Especialistas em podologia afirmam que o uso de calçados internos oferece benefícios estruturais que o chão puro não consegue proporcionar. Segundo o cirurgião Miguel Cunha, proprietário da Gotham Footcare em Nova York, sapatos domésticos evitam acidentes e reduzem o estresse nas articulações. Eles oferecem suporte de arco e amortecimento essencial contra superfícies rígidas como porcelanato e madeira.
O perigo do chão duro para quem tem dores
Para quem já sofre com desconfortos crônicos, abandonar os chinelos pode ser um erro grave. O médico Bobby Pourziaee, conhecido como o cirurgião das celebridades nos Estados Unidos, alerta que calçados de apoio reduzem a pressão na fáscia plantar. Isso é fundamental para quem tem pés planos ou arcos altos, pois o calçado minimiza o colapso estrutural e evita o cansaço muscular excessivo.
Um calçado interno ideal deve ter suporte de arco estruturado e uma entressola almofadada, mas firme. Mas é preciso ter um cuidado sanitário rigoroso. O doutor Miguel Cunha ressalta que sapatos usados na rua jamais devem entrar em casa. O hábito de usar o mesmo calçado em ambos os ambientes transporta bactérias e fungos perigosos para dentro do lar.
Quando ficar descalço é a melhor opção
Por outro lado, o contato direto com o solo tem suas vantagens para pessoas saudáveis. O doutor Bobby Pourziaee explica que andar descalço estimula receptores nervosos nas solas dos pés. Esse processo melhora o equilíbrio e a consciência corporal, permitindo que os dedos se espalhem naturalmente e os músculos intrínsecos se fortaleçam com o tempo.

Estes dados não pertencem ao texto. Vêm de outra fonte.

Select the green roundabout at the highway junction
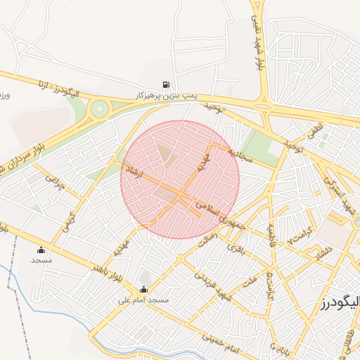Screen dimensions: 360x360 (x=101, y=108)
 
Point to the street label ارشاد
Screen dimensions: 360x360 (x=133, y=171)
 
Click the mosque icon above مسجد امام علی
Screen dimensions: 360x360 (x=144, y=290)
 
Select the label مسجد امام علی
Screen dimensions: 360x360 (x=144, y=300)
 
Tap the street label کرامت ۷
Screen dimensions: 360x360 (x=300, y=234)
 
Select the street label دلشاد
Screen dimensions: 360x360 (x=321, y=253)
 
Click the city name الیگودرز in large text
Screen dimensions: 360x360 (x=340, y=303)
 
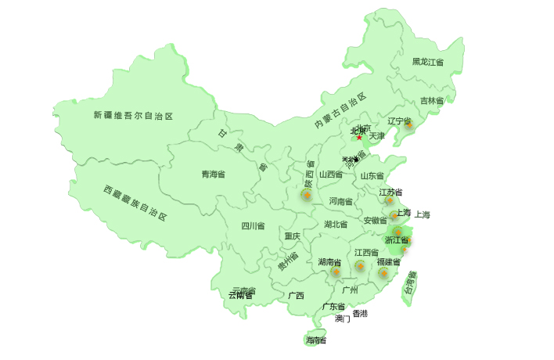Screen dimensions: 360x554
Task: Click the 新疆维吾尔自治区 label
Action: (133, 116)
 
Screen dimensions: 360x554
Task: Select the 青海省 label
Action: (213, 175)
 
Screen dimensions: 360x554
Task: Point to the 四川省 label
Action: (253, 226)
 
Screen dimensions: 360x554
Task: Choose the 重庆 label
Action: (292, 236)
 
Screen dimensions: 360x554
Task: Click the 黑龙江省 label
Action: (428, 62)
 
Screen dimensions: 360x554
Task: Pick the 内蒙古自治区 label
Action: (340, 111)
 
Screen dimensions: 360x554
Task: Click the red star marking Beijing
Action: (359, 138)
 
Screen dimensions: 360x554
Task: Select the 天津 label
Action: (377, 136)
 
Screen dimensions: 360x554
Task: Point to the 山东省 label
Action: (372, 176)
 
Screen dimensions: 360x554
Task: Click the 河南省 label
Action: (341, 201)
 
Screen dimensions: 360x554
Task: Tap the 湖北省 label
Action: (336, 225)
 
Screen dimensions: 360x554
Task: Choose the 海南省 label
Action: (316, 340)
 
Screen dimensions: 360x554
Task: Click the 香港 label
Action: (360, 314)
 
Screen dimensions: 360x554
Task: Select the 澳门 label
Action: (343, 319)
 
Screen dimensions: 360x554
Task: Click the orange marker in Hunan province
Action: (336, 272)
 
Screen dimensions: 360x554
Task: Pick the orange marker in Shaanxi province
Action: (308, 194)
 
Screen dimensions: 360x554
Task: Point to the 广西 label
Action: (296, 296)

A ventilação é outro ponto positivo destacado pelos médicos. Manter os pés livres ajuda a evitar infecções fúngicas, já que o ambiente seco e fresco dificulta a proliferação de micro-organismos. No entanto, a médica Mitzi L. Williams, do Paley Orthopedic & Spine Institute, lembra que pessoas com joanetes ou tendinite podem piorar o quadro ao andar sem proteção.
O equilíbrio ideal para a saúde podológica
A recomendação final dos especialistas é buscar um meio-termo saudável para garantir a longevidade da locomoção. O doutor Miguel Cunha sugere combinar períodos descalços com o uso de calçados de suporte para treinar a coordenação e a força. Exercícios simples como curvar os dedos e elevar o arco do pé ajudam a construir uma base sólida para o corpo.
É fundamental que pessoas com diabetes ou neuropatia evitem andar descalças com frequência. Nesses casos, a sensibilidade reduzida pode esconder pequenos ferimentos que evoluem para infecções graves. Para os demais, a transição para o hábito de ficar descalço deve ser gradual, sempre monitorando qualquer sinal de dor no calcanhar ao acordar.